Hope you take a look. Available online at your local library.


Eli

Republicans And Race

Bill


You don't need to look to Democrats to call out the Grand Old Party on this issue. This quote comes from Peter Wehner in this month's Atlantic, explaining why he has left the Republican Party.



It would be deeply unfair to claim that most Republicans are bigots. But it is fair to say that most Republicans today are willing to tolerate without dissent, and in many cases enthusiastically support, a man whose appeal is based in large part on stoking racial and ethnic resentments, on attacking “the other.” That has to be taken into account. At a minimum, their moral reflexes have been badly dulled.
It’s impossible for me to know with any precision how much of the Republican base is motivated by ethnic nationalism and racial resentments and anxieties, but it’s certainly a higher percentage than I’d thought. A conservative friend of mine recently had a meal with a prominent Republican officeholder who, when asked what explained Trump’s growing appeal in his state, told my friend it was in reaction to Obama and it was mainly a matter of race.
Eli









Bestraft die Bosen

Bill,


Enjoy your schadenfreude. I might note one important difference in the 2 parties response to their internal miscreants. In general, the Republicans have been complicit until circumstances absolutely compel them to speak out. Indeed, from the beginning of the Bigot-In-Chief's promulgation of the racist theory of President Obama's citizenship, most Republicans have either turned a blind eye or enabled the rising intolerance of a crucial part of their base. In contrast, the Democratic calls for Governor Northam to resign have been long and loud, and will likely continue until he does so. I think the same fate awaits Virginia's his Lieutenant Governor and Attorney General.

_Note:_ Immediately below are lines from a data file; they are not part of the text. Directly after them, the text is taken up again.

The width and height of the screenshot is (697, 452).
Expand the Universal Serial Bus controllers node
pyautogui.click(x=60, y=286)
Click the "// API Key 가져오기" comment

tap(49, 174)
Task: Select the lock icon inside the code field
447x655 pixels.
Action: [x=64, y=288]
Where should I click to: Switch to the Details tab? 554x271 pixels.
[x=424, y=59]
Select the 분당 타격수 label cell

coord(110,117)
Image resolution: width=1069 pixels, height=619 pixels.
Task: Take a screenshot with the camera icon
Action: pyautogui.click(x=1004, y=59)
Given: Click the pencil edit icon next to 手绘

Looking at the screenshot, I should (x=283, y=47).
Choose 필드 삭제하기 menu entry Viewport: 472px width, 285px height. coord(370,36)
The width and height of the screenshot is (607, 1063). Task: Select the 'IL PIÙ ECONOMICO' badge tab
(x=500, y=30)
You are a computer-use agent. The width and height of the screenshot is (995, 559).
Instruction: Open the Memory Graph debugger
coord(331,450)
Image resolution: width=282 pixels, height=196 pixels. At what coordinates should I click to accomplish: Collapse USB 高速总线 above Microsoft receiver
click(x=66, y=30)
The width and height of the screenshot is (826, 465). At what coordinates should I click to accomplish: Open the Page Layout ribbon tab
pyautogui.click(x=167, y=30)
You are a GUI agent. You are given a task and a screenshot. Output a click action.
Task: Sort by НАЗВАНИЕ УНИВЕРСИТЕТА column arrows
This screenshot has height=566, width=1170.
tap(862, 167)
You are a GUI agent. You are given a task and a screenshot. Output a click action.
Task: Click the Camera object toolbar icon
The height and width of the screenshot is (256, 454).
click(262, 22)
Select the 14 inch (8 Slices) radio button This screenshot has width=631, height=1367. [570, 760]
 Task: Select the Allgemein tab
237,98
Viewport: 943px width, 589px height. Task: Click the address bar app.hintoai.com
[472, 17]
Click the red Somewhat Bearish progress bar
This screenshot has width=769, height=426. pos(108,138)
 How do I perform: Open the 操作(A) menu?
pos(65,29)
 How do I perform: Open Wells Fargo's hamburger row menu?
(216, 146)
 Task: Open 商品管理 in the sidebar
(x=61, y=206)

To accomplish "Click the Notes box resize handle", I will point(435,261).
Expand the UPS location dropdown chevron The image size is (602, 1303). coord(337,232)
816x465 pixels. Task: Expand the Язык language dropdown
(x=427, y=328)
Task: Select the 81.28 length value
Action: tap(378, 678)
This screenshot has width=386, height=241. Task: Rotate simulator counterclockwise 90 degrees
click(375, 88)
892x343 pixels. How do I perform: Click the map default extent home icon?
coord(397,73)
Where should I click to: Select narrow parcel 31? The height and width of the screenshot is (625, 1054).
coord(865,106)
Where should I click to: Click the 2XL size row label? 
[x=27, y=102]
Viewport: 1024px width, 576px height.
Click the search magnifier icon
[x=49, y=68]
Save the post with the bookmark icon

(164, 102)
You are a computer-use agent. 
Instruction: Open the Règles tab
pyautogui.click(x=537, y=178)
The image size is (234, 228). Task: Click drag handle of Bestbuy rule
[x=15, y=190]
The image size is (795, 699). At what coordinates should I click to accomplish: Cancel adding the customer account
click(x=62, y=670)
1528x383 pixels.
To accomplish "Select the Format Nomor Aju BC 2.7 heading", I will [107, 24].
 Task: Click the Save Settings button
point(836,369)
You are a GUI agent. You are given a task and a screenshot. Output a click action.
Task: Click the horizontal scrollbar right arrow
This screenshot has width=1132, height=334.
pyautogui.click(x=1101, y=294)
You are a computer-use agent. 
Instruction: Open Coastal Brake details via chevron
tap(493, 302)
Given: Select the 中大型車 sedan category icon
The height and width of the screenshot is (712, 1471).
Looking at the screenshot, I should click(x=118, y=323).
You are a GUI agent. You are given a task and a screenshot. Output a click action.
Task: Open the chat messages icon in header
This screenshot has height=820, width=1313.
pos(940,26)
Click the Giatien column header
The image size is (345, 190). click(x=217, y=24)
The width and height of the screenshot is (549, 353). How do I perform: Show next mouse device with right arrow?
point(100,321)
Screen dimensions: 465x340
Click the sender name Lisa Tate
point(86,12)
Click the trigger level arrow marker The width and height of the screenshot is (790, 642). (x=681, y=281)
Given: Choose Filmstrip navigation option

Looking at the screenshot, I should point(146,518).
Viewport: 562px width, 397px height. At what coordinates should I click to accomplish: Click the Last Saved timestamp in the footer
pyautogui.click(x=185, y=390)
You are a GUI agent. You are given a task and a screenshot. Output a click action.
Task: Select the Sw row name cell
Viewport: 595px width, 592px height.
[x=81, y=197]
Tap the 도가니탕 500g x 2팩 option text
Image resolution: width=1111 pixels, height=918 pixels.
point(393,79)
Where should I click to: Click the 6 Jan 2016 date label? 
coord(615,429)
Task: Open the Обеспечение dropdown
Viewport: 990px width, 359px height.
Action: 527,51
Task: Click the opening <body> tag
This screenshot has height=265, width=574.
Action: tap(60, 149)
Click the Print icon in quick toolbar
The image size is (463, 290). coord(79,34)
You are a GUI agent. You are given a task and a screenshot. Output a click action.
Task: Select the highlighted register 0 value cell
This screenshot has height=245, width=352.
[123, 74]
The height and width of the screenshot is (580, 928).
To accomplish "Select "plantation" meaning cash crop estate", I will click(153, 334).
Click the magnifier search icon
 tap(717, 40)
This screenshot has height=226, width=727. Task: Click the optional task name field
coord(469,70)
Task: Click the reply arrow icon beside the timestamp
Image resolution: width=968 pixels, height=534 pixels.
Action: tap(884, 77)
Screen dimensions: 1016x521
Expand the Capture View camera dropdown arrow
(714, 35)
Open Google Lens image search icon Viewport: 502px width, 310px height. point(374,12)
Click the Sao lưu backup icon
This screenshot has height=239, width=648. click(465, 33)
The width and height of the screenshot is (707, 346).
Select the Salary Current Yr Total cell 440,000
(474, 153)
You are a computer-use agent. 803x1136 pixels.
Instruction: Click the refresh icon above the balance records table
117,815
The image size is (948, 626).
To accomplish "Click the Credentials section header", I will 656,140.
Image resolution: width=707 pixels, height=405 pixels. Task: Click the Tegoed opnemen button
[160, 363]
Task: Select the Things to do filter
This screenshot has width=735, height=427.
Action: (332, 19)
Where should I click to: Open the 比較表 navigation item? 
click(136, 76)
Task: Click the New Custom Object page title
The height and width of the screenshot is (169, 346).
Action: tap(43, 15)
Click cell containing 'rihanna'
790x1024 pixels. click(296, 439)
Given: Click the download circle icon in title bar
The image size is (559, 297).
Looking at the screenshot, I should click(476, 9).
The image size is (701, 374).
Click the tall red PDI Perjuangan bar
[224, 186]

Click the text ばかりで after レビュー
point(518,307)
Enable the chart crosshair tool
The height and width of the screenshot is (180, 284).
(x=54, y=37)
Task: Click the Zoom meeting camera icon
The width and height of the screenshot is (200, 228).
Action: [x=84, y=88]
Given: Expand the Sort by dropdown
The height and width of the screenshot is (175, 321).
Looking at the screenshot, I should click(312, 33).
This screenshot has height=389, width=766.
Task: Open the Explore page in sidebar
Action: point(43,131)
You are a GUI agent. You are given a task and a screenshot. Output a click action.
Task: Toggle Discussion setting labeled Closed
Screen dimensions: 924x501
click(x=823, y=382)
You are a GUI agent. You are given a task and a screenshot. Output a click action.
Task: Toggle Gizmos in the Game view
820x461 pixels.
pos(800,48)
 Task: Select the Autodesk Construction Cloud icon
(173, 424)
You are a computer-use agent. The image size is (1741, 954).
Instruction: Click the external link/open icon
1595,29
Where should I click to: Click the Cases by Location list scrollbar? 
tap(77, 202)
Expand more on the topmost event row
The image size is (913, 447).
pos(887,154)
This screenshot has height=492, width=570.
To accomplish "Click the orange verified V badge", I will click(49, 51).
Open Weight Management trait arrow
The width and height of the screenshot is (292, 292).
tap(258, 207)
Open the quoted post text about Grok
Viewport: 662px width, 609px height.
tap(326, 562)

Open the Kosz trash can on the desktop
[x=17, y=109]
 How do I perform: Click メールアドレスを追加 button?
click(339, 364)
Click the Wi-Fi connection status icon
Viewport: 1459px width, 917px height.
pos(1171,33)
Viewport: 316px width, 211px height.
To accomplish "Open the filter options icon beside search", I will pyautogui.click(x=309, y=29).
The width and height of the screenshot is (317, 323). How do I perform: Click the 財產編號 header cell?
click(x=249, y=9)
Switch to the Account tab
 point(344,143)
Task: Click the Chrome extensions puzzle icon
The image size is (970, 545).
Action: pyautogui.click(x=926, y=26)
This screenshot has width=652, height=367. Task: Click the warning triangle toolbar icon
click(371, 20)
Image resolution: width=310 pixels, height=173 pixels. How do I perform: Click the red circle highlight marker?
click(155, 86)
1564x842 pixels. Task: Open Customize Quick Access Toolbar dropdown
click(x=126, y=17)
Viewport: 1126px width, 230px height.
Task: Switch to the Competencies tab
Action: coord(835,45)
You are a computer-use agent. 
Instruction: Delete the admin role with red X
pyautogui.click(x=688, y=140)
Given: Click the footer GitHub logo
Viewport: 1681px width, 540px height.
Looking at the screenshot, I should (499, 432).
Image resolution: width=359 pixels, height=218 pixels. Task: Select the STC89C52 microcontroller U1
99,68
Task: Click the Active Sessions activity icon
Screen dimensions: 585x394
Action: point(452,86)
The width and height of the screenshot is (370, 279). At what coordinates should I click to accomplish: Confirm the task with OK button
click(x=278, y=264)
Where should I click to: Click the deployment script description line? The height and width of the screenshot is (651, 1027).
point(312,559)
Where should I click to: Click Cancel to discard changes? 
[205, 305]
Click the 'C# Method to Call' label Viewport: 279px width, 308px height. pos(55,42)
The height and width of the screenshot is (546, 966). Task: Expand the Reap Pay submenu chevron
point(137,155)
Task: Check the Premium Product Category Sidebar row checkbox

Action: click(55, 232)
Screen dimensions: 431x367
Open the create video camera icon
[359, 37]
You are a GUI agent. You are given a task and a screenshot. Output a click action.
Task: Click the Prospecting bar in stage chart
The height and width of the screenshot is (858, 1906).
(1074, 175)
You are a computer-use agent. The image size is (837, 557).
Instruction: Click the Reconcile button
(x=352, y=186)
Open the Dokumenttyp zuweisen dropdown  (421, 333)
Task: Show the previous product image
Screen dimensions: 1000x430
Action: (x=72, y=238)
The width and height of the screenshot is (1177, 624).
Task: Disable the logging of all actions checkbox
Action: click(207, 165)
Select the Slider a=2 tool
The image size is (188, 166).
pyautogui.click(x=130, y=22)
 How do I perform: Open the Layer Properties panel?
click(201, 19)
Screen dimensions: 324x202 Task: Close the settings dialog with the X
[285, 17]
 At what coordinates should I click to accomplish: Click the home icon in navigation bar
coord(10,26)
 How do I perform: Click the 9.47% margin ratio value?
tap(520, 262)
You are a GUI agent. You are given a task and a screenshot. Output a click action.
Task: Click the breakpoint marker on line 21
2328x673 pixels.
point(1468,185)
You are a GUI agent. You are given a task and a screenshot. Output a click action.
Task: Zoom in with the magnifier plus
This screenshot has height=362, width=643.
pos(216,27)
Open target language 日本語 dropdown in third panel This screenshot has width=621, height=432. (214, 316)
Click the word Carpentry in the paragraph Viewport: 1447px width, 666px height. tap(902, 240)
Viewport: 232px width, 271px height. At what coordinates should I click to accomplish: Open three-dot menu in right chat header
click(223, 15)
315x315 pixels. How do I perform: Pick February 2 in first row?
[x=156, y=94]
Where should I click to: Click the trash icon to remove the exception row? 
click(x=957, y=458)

We disagree about a lot in American cultural and political life but we agree on this. Overt racism and sexual harassment  are intolerable, anytime, anywhere.


Eli



Galatians 6:7

Eli,

I can't help but feeling more than a bit of schadenfreude over the recent events in Virginia. [Governor is a racist; Lt. Governor is a rapist; Atty. General also a racist].

For years, but particularly since 2016 the Dems have, I think mostly hypocritically and shamelessly, branded their political  and ideological opponents as racist, sexist, homophobes.

Now that they are confronted by the real thing in their own party, its a time for reflection. OK, got it.